Carawatha Park

Project Name: CARAWATHA PARK

Recipient: Nature Play Solutions & City of Melville

Client: City of Melville

Project team: 

  • City of Melville (community engagement, overarching designers from concept through to detail design for construction)
  • Nature Play Solutions (Nature playspace detail design)
  • Playce (Teen space details design)
  • Hydroquip (Irrigation detail design)
  • Exteria and Jahn Rees (Customised Furniture)
  • Playcheck (Playspace safety audit)

Project address: 10 Archibald Street, Willagee WA 6156

Carawatha Park is an intergenerational park in Willagee, City of Melville, Western Australia. The design provides spaces for different demographics side by side. It’s a park with something for everyone.

The spaces are both linked and separated by a network of accessible paths which create spaces like different rooms in a house; distinct and yet connected to create a whole. There is the jarrah-banksia bushland; the oval including exercise equipment under macadamia trees and a set of bright orange practice footy goals; the teen area including ping-pong, hoop, swing, skate and shelter with custom ‘lounge setting’; and the nature play space, also with a large shelter with custom adult and child sized picnic tables.

The City was not only committed to designing a great park for the local community but also to engaging them in the process. ‘Space Shaper’ was chosen as it brought staff and community together within the park space to undertake specific activities.
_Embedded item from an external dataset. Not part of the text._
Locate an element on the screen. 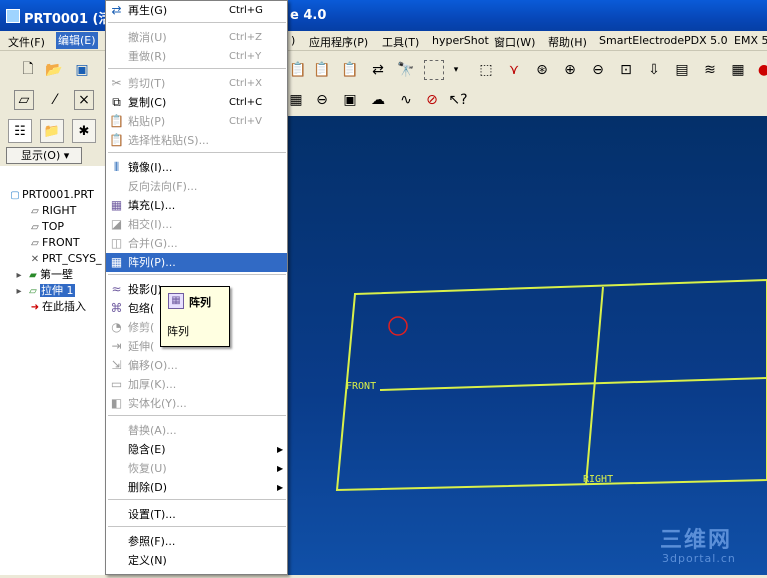  check-icon: ⊘ is located at coordinates (432, 100).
The process was very successful and the report generated was used to inform the design brief.

From the workshops, it became obvious that local kids desperately wanted a space where all their wheels were allowed and somewhere to hang out with some shelter from the weather. The thing they all loved about the existing site was the bush and the trees. There were recurring suggestions for waterplay, cubbies and tree houses even from a teen audience.

These ideas were carefully worked into an inclusive nature play area. A bush cubby leads to stepping stones through a bush garden (including lily-pily snack stops) to log steps leading up a hill to a polished concrete slide which can accommodate any size and number of bottoms. All the park elements are built for multi-use and there are no signs denoting permitted or non-permitted users.

The inclusion of the requested waterplay was hotly debated in a rapidly drying climate. Was this a “waste of water”? The designers argued the case that in no way was water “wasted” on child’s play. That in fact it was a vital part of childhood sensory development. Convinced, an agreement was reached that a drink fountain would provide water for play; running off into a steel channel and a concrete ‘creek’ into the sandpit.

Nature Play Solutions ran a cubby-building event as part of the Park’s opening celebrations, which drew massive participation by all ages. A year later, informal cubbies are still being built. City staff support this by leaving materials available and structures intact.

The success of the park has in large part been due to the engagement process involving the entire community and the City’s staff. The design left no-one out. Recent local community surveys carried out by the City have received comments such as “Previously there was a divide between different cultures but now with the new park everyone mixes. Noongar and others all mix at the park,” October 2015. It is regularly being used for City organised activities, celebrations, home schooling groups, mother’s groups, hanging out, exercising and relaxing.